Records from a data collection
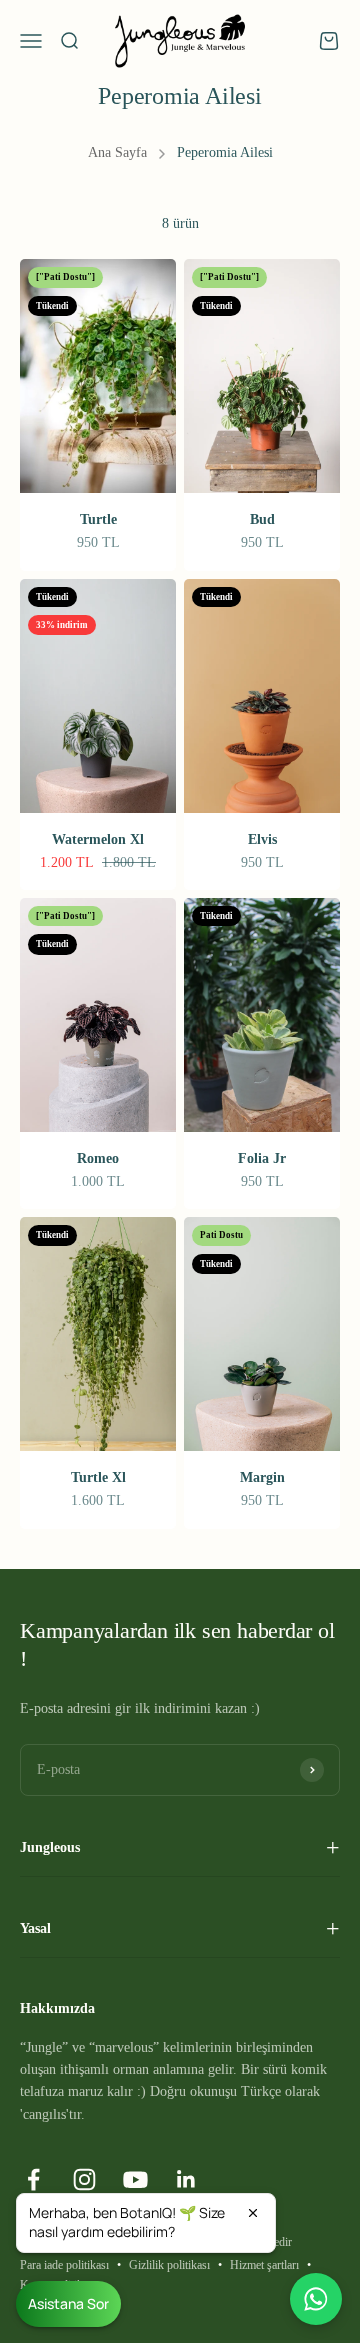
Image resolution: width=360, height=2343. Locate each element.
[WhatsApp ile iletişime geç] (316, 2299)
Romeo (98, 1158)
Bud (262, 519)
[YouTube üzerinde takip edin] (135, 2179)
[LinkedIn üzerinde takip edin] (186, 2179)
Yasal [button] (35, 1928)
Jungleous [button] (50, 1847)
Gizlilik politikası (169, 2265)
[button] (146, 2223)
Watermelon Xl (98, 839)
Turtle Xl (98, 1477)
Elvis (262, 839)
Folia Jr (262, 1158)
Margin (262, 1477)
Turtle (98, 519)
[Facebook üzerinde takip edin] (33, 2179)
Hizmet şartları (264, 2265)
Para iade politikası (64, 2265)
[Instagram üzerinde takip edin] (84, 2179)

→ **Exercise goal**
Go through the entries above and output them exactly, without pictures.

→ **Output below**
Image resolution: width=360, height=2343. Locate each element.
[WhatsApp ile iletişime geç] (316, 2299)
Romeo (98, 1158)
Bud (262, 519)
[YouTube üzerinde takip edin] (135, 2179)
[LinkedIn üzerinde takip edin] (186, 2179)
Yasal [button] (35, 1928)
Jungleous [button] (50, 1847)
Gizlilik politikası (169, 2265)
[button] (146, 2223)
Watermelon Xl (98, 839)
Turtle Xl (98, 1477)
Elvis (262, 839)
Folia Jr (262, 1158)
Margin (262, 1477)
Turtle (98, 519)
[Facebook üzerinde takip edin] (33, 2179)
Hizmet şartları (264, 2265)
Para iade politikası (64, 2265)
[Instagram üzerinde takip edin] (84, 2179)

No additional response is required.